## Permintaan 1
Tulis ulang tanpa perubahan bagian teks tentang iman dan ilmu yang dimulai dengan kata-kata yang memuat "Kembali kepada pertanyaan" dan berakhir dengan "-- seharusnya bergandengan.".

## Teks Bacaan

___

Sedikit mundur ke belakang, serangan paling dramatis dari kelompok ateisme dilakukan oleh Friedrich Nietzsche 132 tahun lalu melalui diktumnya: "God is Dead” (atau, dalam bahasa Jerman, Gott ist tot). Mengutip Scotty Hendricks dalam “God is dead”: What Nietzsche really meant, Nietzsche adalah seorang ateis selama masa dewasanya, sehingga ia tidak bermaksud bahwa Tuhan telah mati, melainkan gagasan kita tentang Tuhan telah mati. Setelah Pencerahan, gagasan tentang alam semesta yang diatur oleh hukum fisik dan bukan oleh pemeliharaan ilahi telah menjadi arus utama. Filsafat telah menunjukkan bahwa pemerintahan tidak lagi perlu diatur berdasarkan gagasan hak ilahi untuk menjadi sah, tetapi lebih berdasarkan persetujuan atau rasionalitas dari yang diperintah - bahwa teori-teori moral yang besar dan konsisten dapat ada tanpa mengacu pada Tuhan.

Kembali kepada pertanyaan besar kita, mengapa iman dan ilmu seakan harus bersebarangan secara diametral? Pasti ada sesuatu yang hilang dalam komunikasi antara keduanya. Iman dan ilmu -- atau wahyu dan rasionalitas dalam ungkapan penerbit buku Revelation, Rationality Knowledge and Truth -- seharusnya bergandengan.

Dengan ungkapan yang diplomatis Anna Trupiano dalam Can science and religion coexist mengungkapkan:

"Pada akhirnya, perubahan pada dasarnya adalah bagian dari kedua ide tersebut karena apa yang kita ketahui berubah. Keabadian ilmu pengetahuan tidaklah lengkap, sama seperti kesembronoan agama yang tidak dapat dipastikan. Seseorang dapat menjadi seorang realis, seorang ilmuwan, sambil tetap percaya pada kekuatan yang lebih tinggi. Satu ekstrem tidak meniadakan yang lain, melainkan memperkuat pentingnya pemahaman kolektif. Agama memastikan bahwa apa yang menjadi ilmu pengetahuan akan bermakna, dan ilmu pengetahuan memberikan tempat bagi agama untuk diceritakan, dipilih, dan ditafsirkan." 

Dr Abdus Salam, fisikawan muslim sekaligus peraih nobel fisika muslim pertama menegaskan bahwa iman dan ilmu pengetahuan tidaklah bertentangan; keduanya saling melengkapi. menyoroti kemungkinan untuk menemukan keselarasan di antara aspek-aspek kehidupan yang tampaknya berbeda ini. menurut Abdus Salam iman dan sains dapat hidup berdampingan dengan cara meningkatkan pemahaman kita tentang dunia. Sementara sains mengeksplorasi dunia empiris melalui observasi dan eksperimen, iman menyelidiki dunia transendental spiritualitas dan kepercayaan. Dengan mengakui nilai dari keduanya, Abdus Salam mengusulkan bahwa iman dapat memberikan kompas moral dan rasa tujuan, sementara sains menyediakan alat untuk mengungkap kompleksitas dunia alam. Kutipan ini mengingatkan kita bahwa merangkul iman dan ilmu pengetahuan dapat membawa kita pada pemahaman yang lebih holistik dan komprehensif tentang keberadaan kita.

___

## Rekaman elemen antarmuka
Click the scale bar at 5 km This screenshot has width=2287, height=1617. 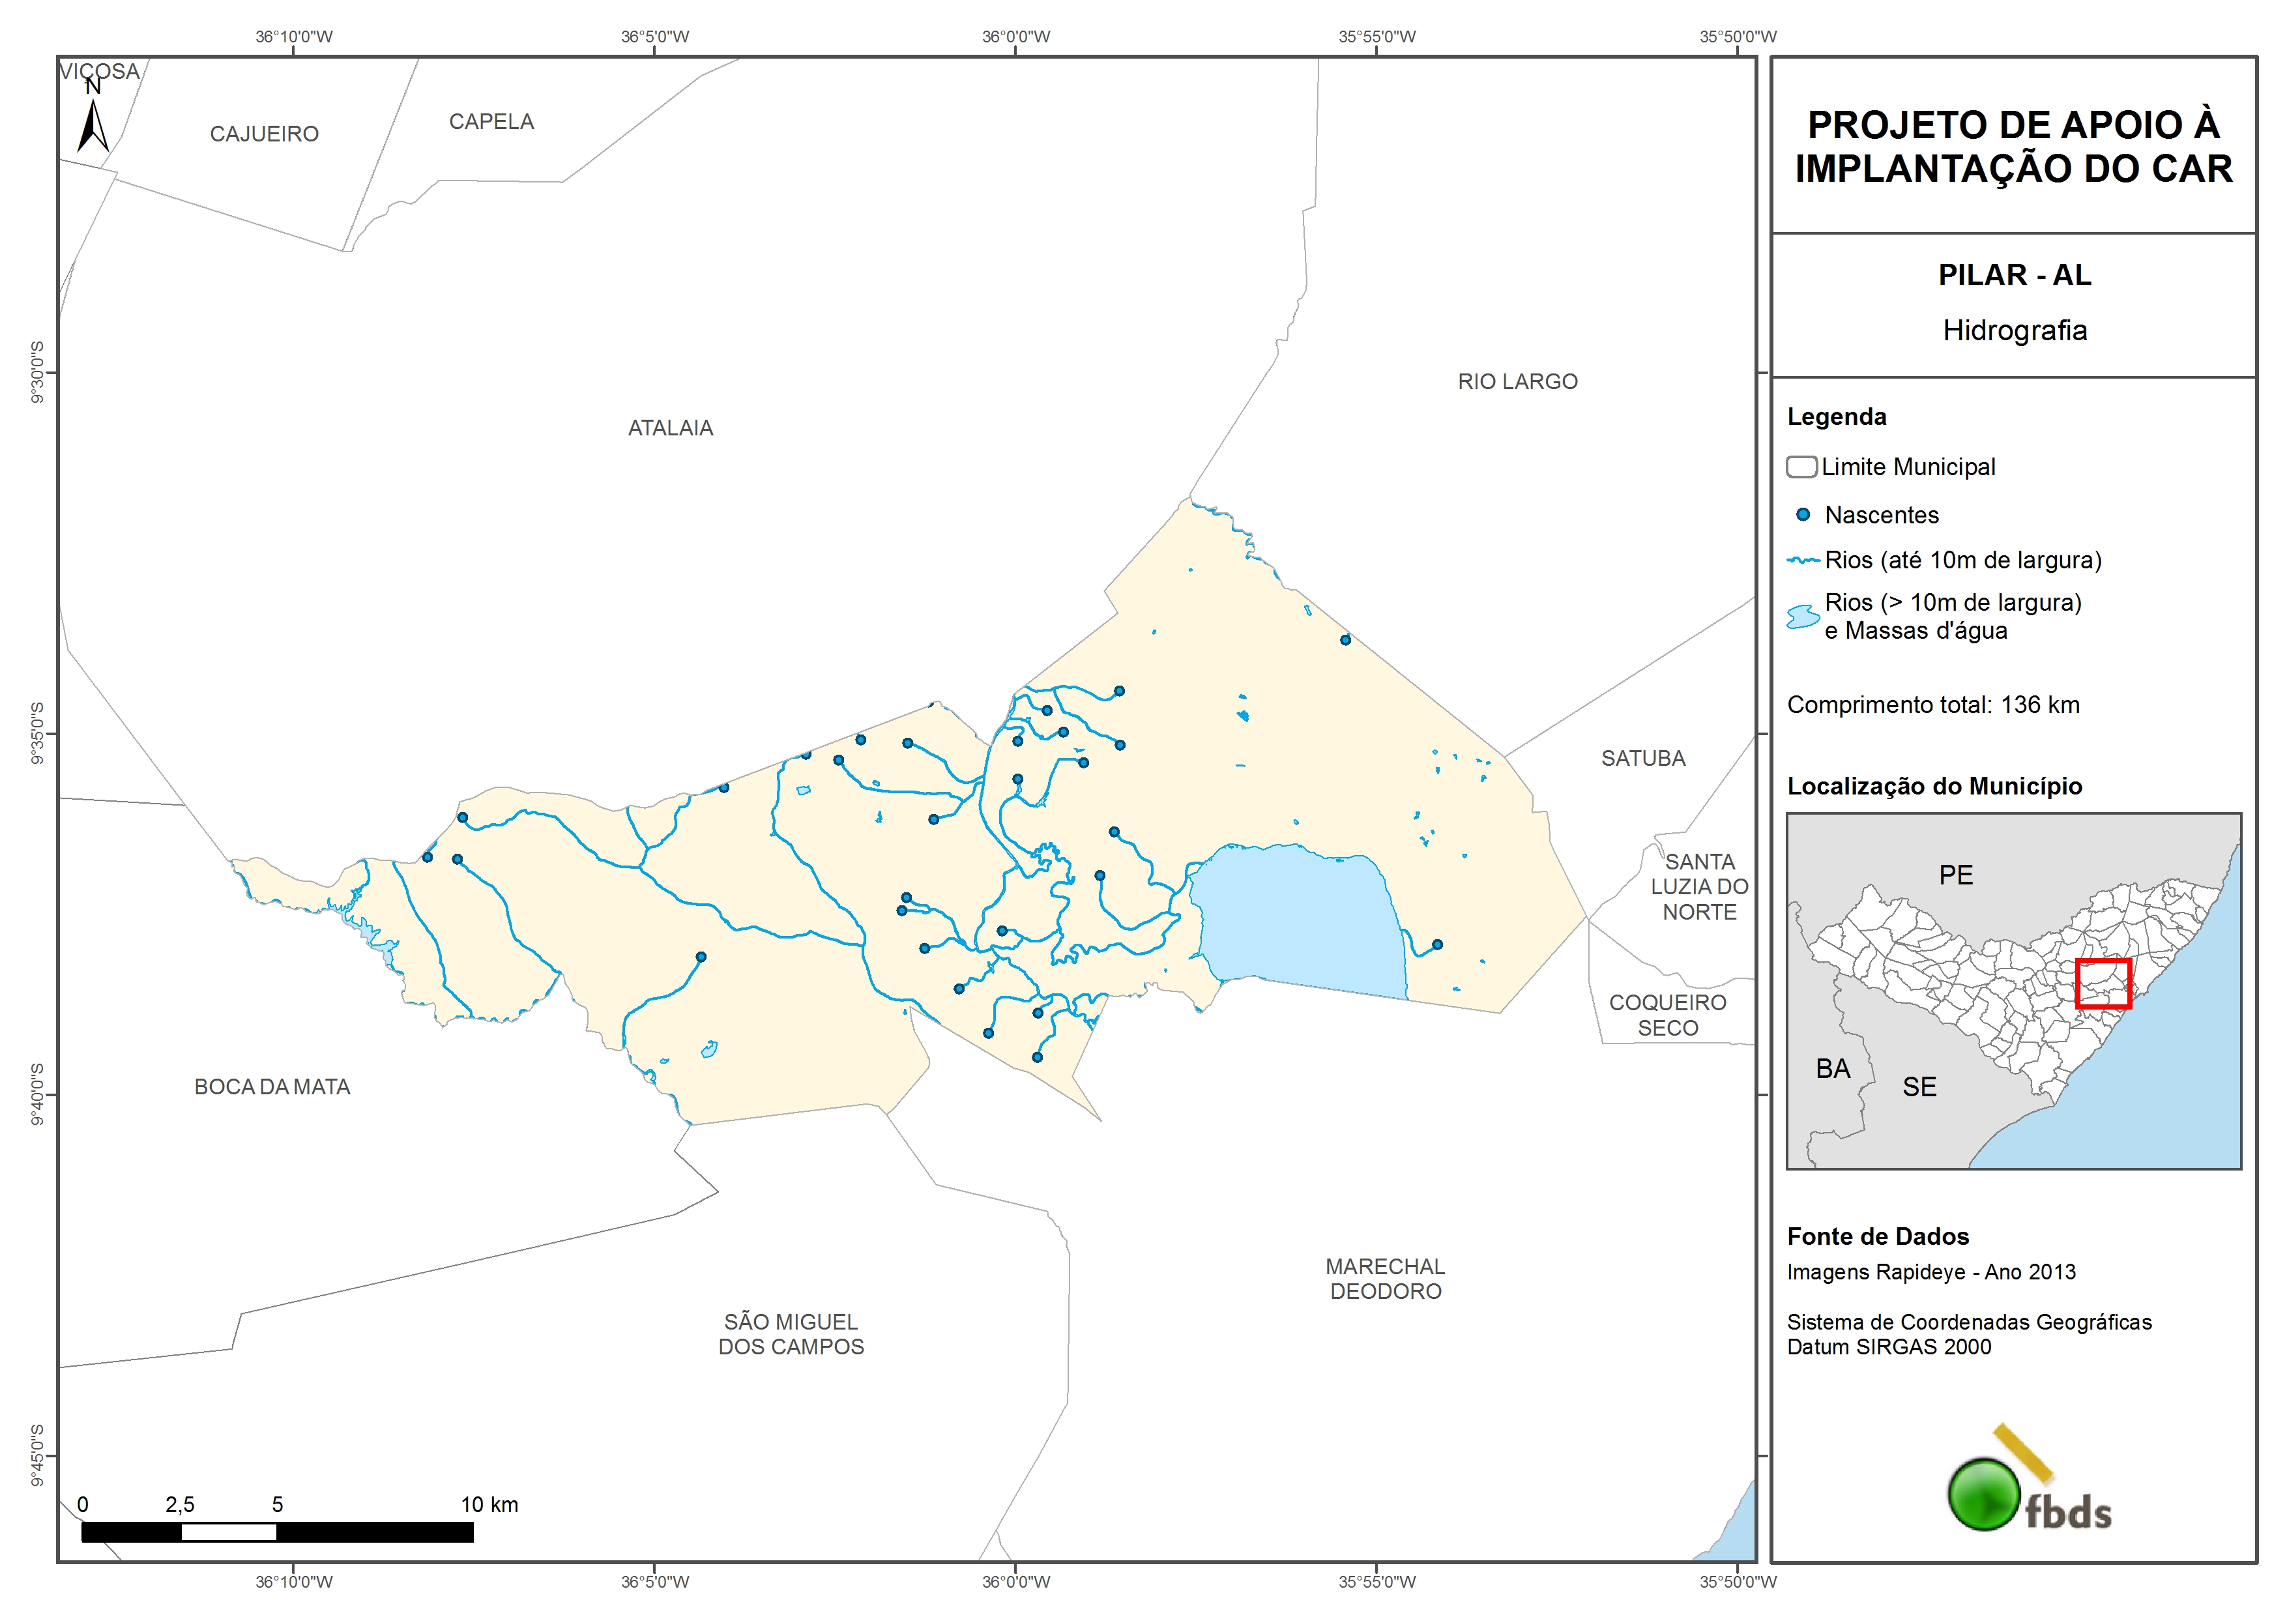tap(277, 1531)

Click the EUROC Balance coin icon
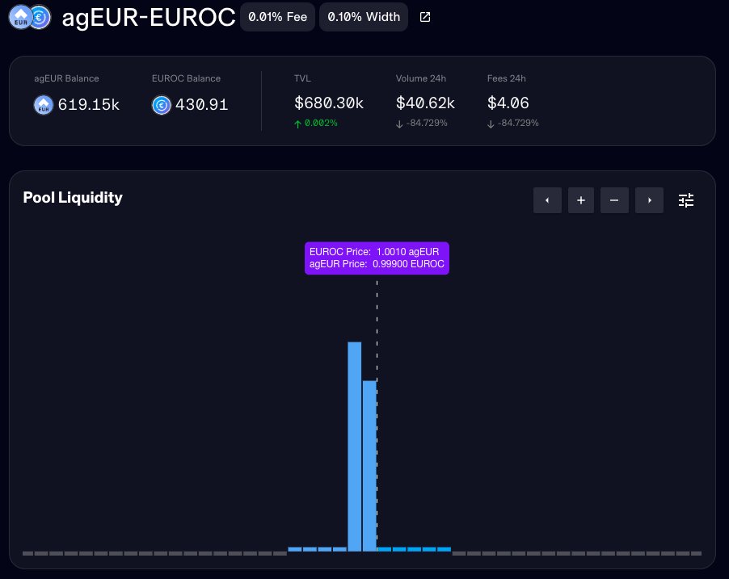(x=162, y=105)
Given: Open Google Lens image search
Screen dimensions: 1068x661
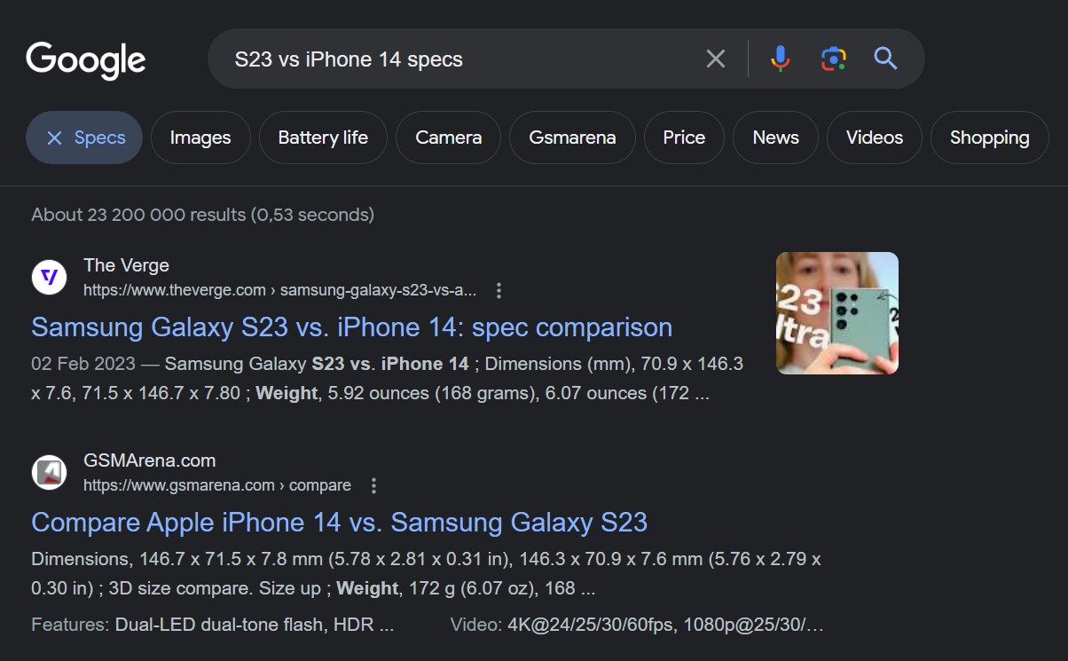Looking at the screenshot, I should tap(833, 59).

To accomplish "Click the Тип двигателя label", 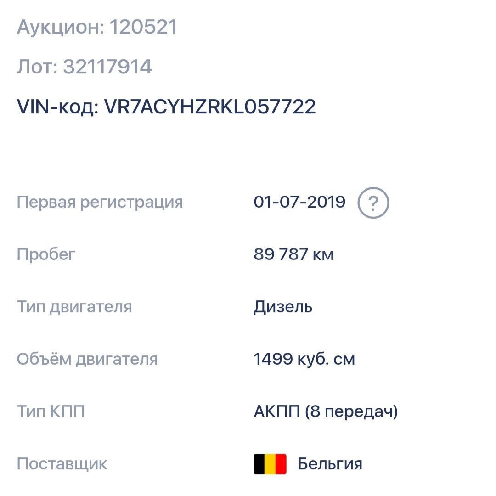I will 74,307.
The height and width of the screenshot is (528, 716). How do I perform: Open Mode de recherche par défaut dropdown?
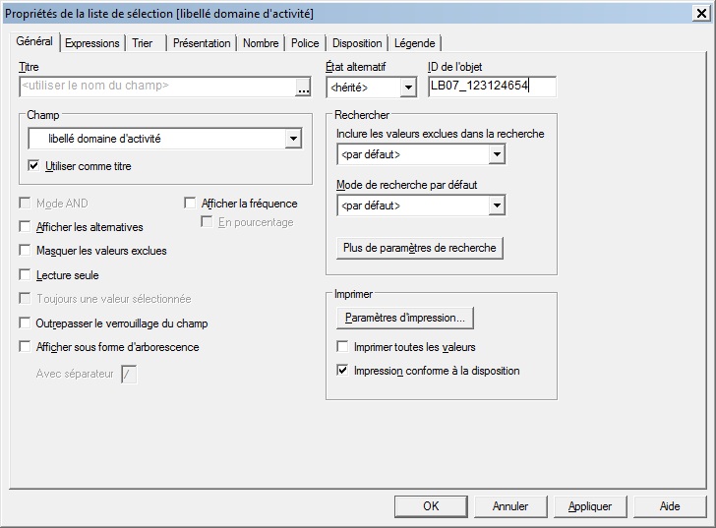click(497, 206)
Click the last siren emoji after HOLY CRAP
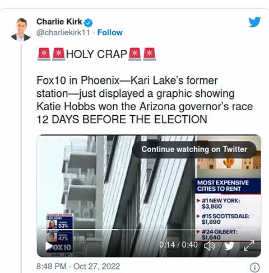Image resolution: width=269 pixels, height=273 pixels. pos(149,54)
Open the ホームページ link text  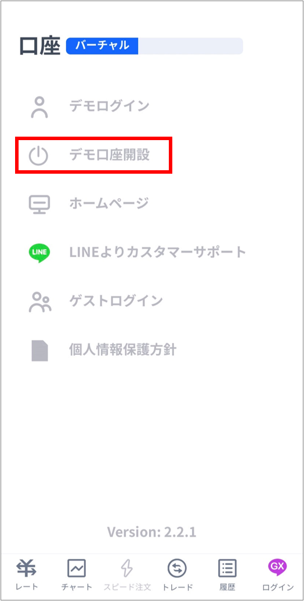pos(108,204)
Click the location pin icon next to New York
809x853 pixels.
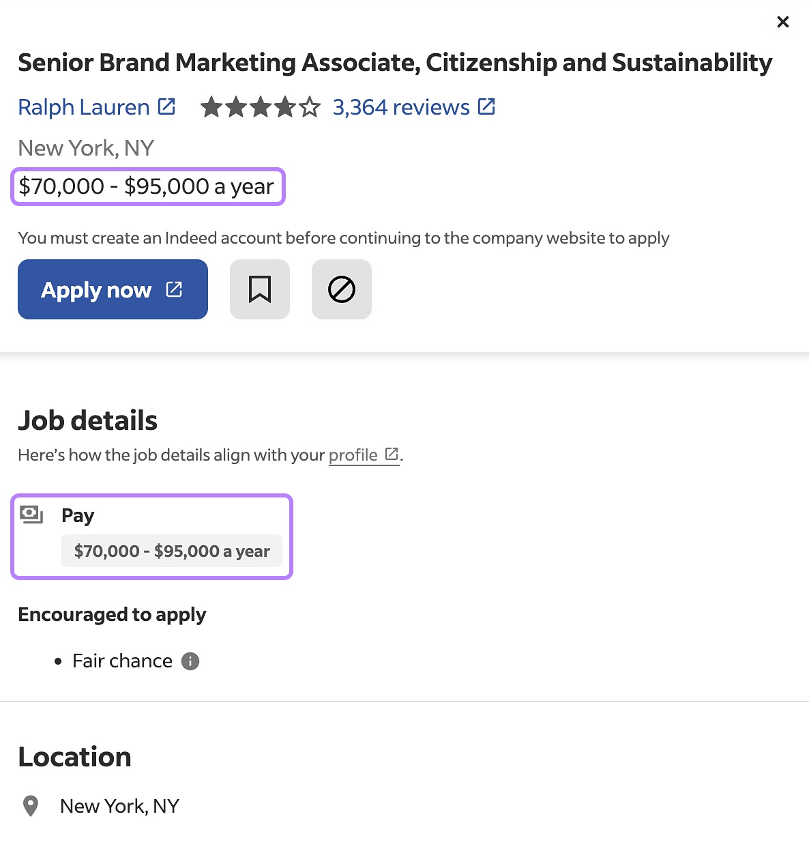click(29, 806)
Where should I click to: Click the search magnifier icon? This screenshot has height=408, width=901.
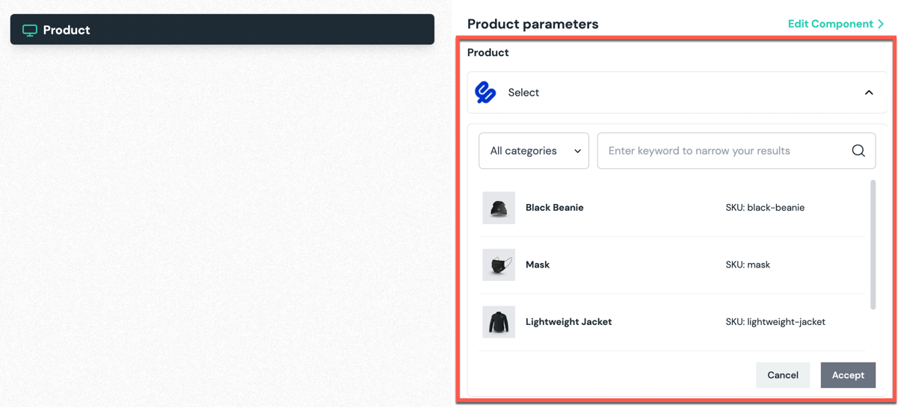point(858,151)
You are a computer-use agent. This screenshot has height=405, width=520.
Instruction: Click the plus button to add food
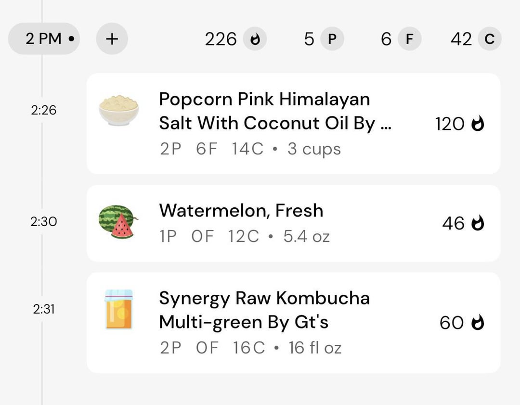pos(112,38)
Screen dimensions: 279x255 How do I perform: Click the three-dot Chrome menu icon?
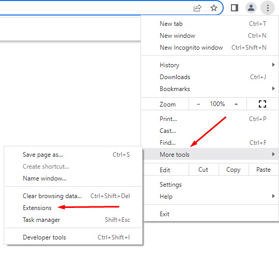[x=268, y=8]
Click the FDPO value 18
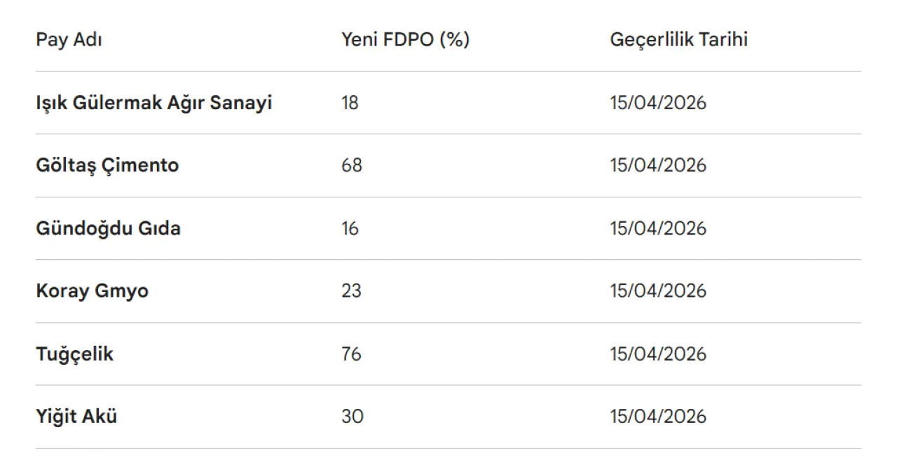The image size is (897, 467). tap(350, 103)
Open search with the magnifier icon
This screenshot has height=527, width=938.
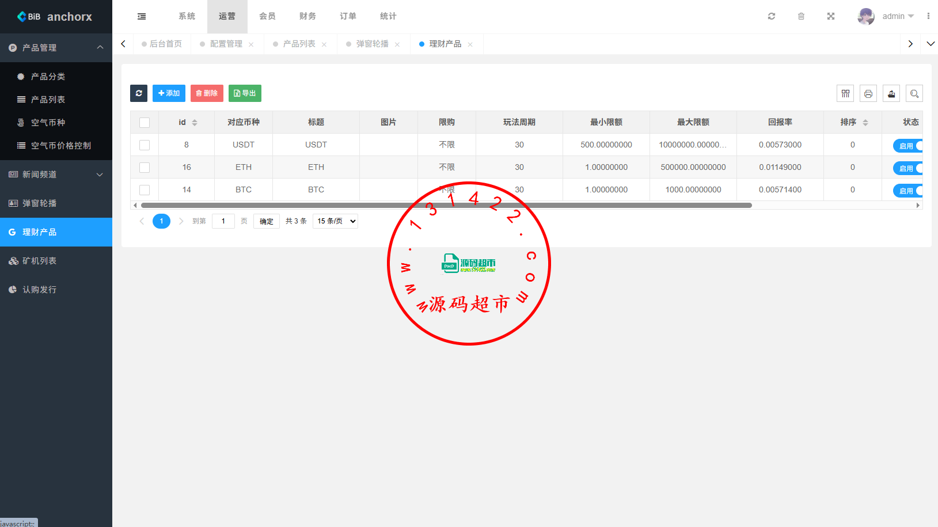pyautogui.click(x=914, y=93)
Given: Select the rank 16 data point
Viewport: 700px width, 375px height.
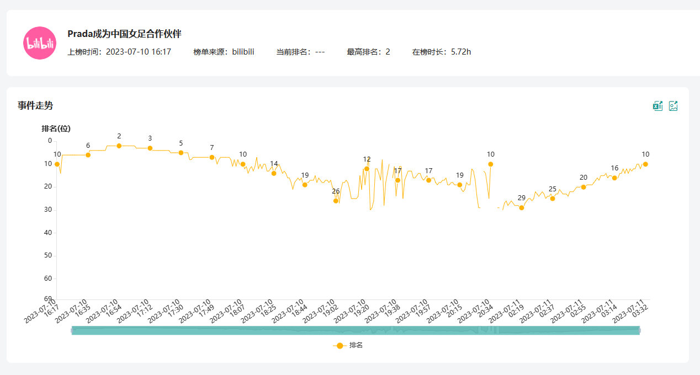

___

## Permintaan 2
Sajikan dalam bentuk tabel Markdown baris-baris data di atas, dari baris yang memuat "Click the FDPO value 18" hingga akhir data, dengan kolom "Nomor" dan "Isi Baris". Lewati baris kosong dan jangan sertakan gambar.

## Hasil Latihan 1
Kembali kepada pertanyaan besar kita, mengapa iman dan ilmu seakan harus bersebarangan secara diametral? Pasti ada sesuatu yang hilang dalam komunikasi antara keduanya. Iman dan ilmu -- atau wahyu dan rasionalitas dalam ungkapan penerbit buku Revelation, Rationality Knowledge and Truth -- seharusnya bergandengan.

## Hasil Latihan 2
| Nomor | Isi Baris |
|---|---|
| 1 | Click the FDPO value 18 |
| 2 | The image size is (897, 467). tap(350, 103) |
| 3 | Open search with the magnifier icon |
| 4 | This screenshot has height=527, width=938. |
| 5 | pyautogui.click(x=914, y=93) |
| 6 | Given: Select the rank 16 data point |
| 7 | Viewport: 700px width, 375px height. |